Stated goal — Pick out every line of the records that contains the string "label", matching case exactly, and copy each such line in full.

Data in this exercise —

————

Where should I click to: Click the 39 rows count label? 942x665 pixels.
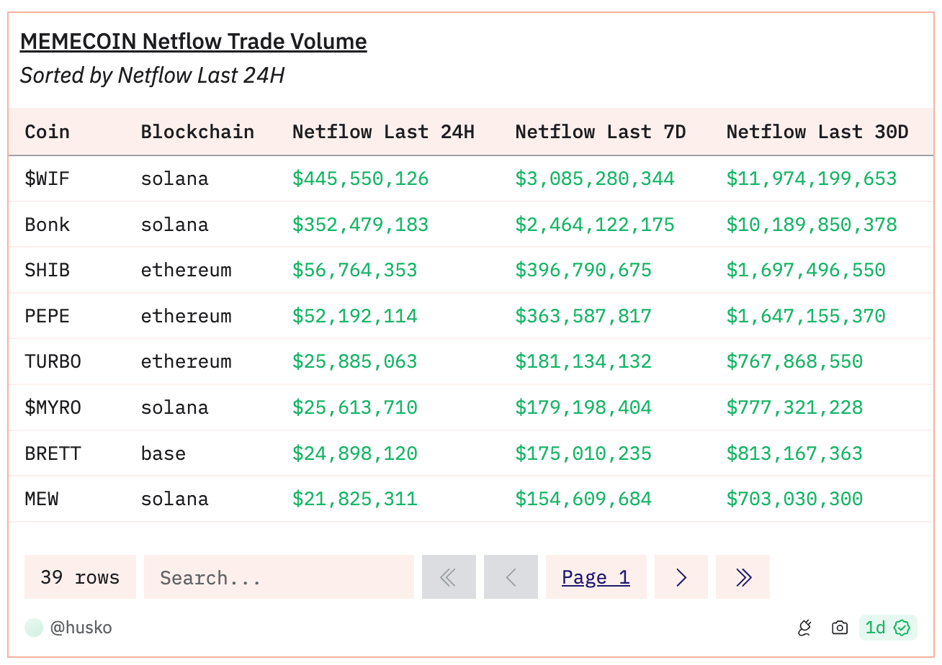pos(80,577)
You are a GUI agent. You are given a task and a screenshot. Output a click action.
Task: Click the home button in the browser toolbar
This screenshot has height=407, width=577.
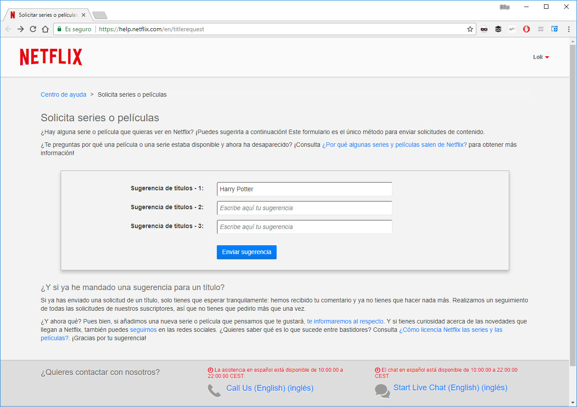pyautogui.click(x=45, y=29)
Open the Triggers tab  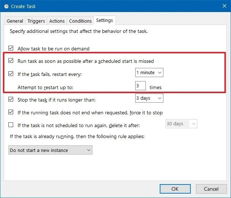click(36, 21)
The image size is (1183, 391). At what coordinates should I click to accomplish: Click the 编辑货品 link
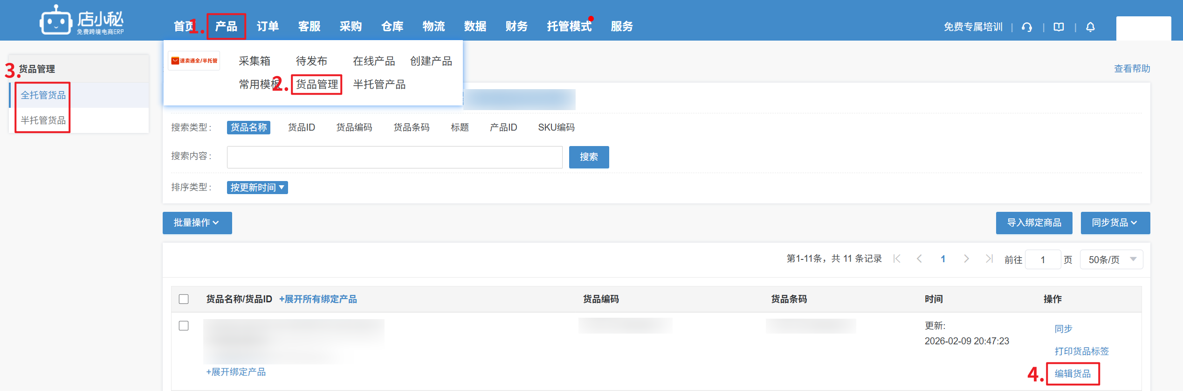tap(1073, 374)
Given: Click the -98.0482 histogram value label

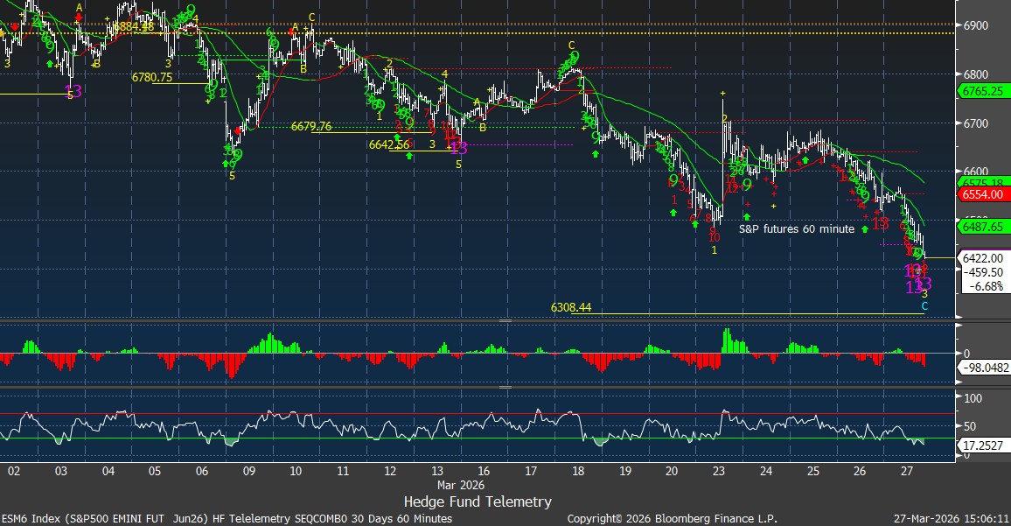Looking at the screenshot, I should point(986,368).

————

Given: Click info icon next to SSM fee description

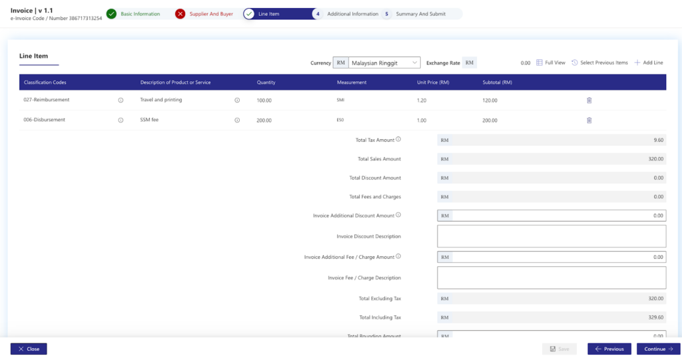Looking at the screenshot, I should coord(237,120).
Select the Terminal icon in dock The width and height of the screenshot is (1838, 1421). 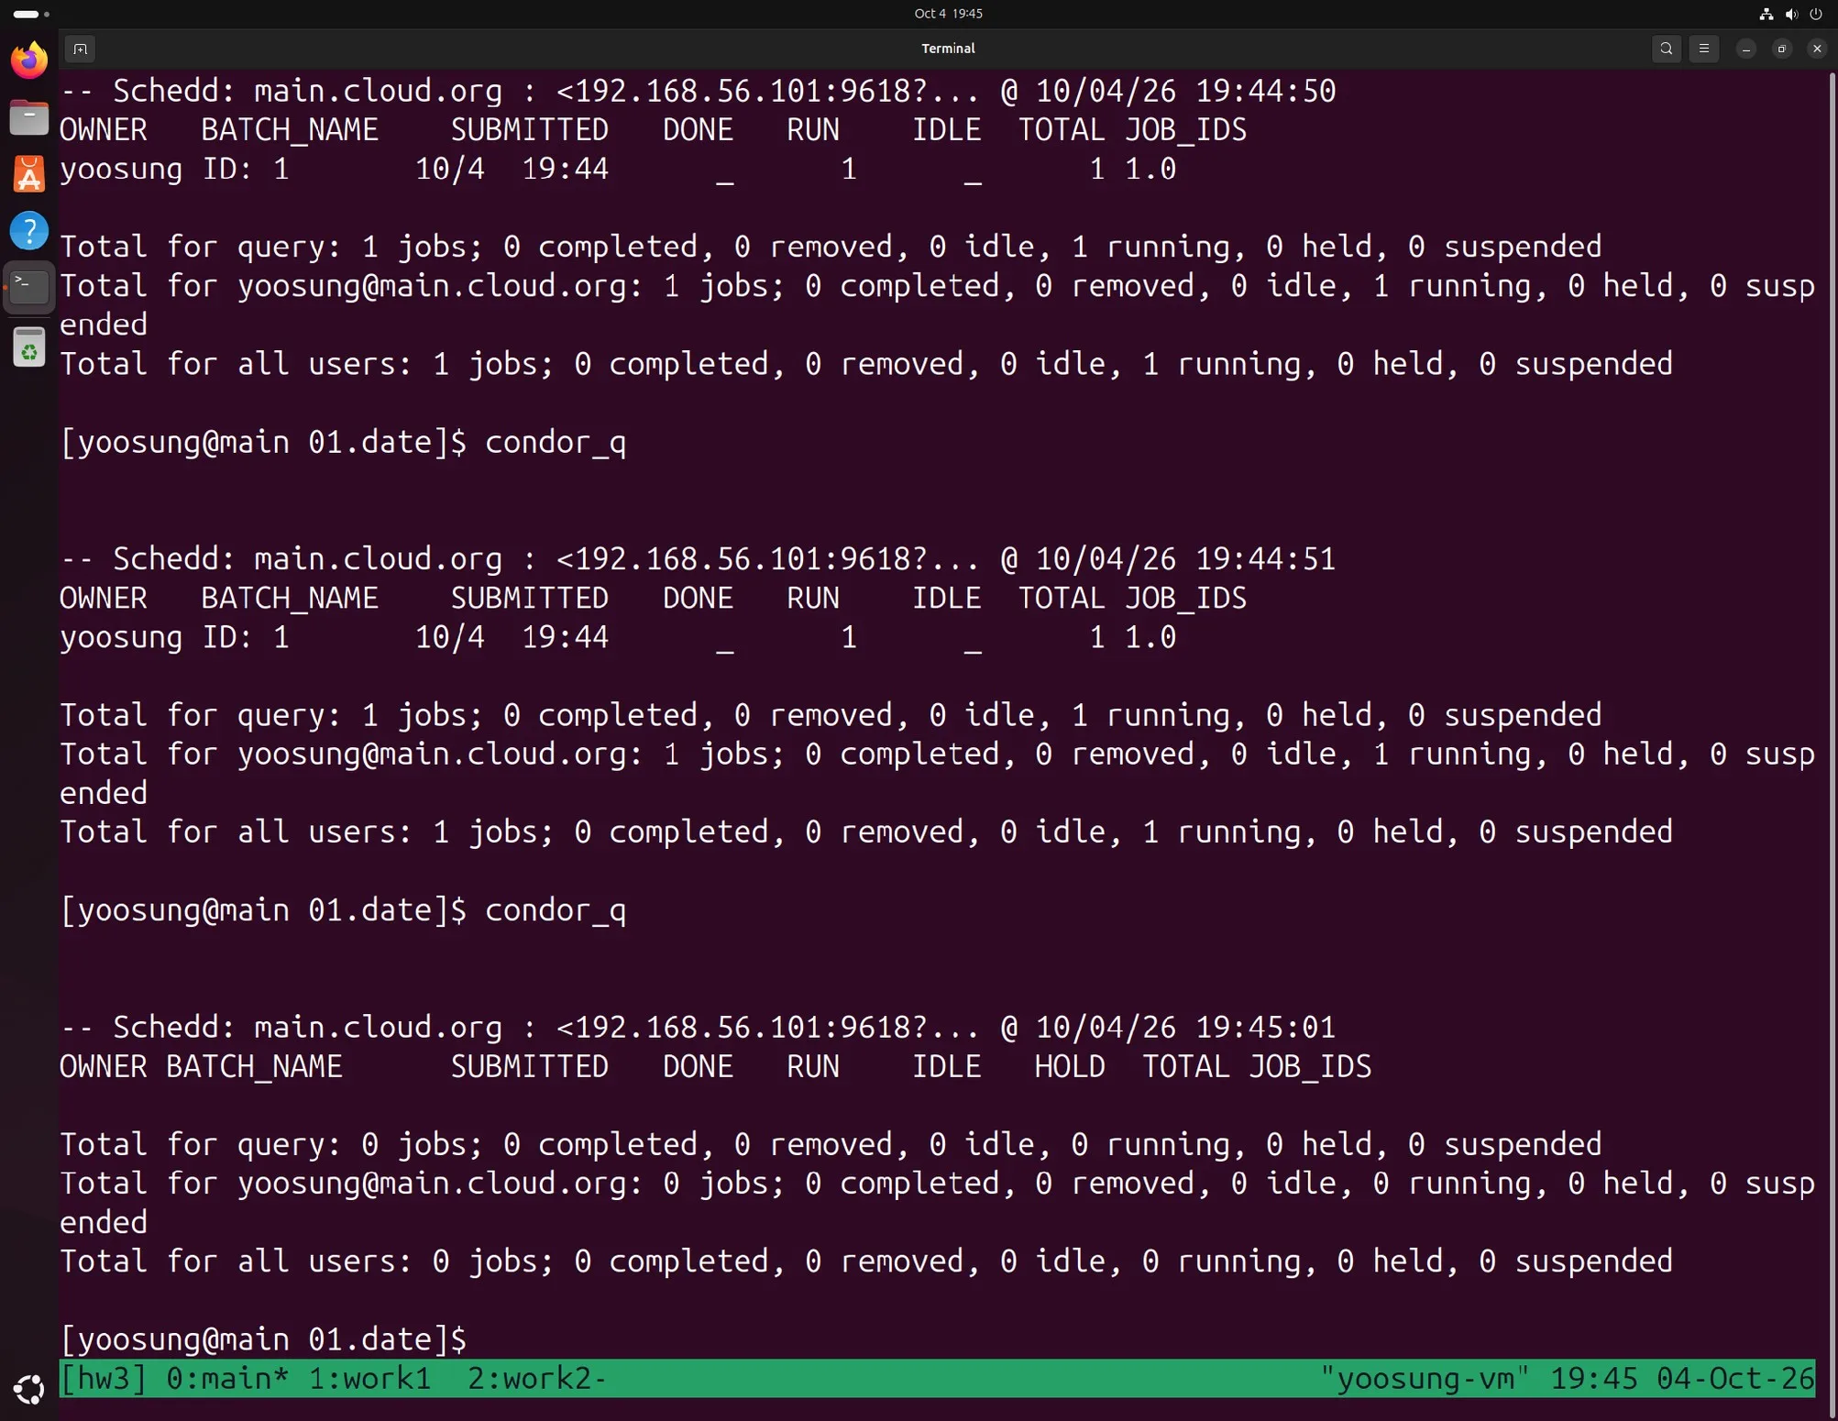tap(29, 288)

————

Answer in full —
Where should I click to: Click the 39 rows count label? 942x665 pixels.
Given: Click the -98.0482 histogram value label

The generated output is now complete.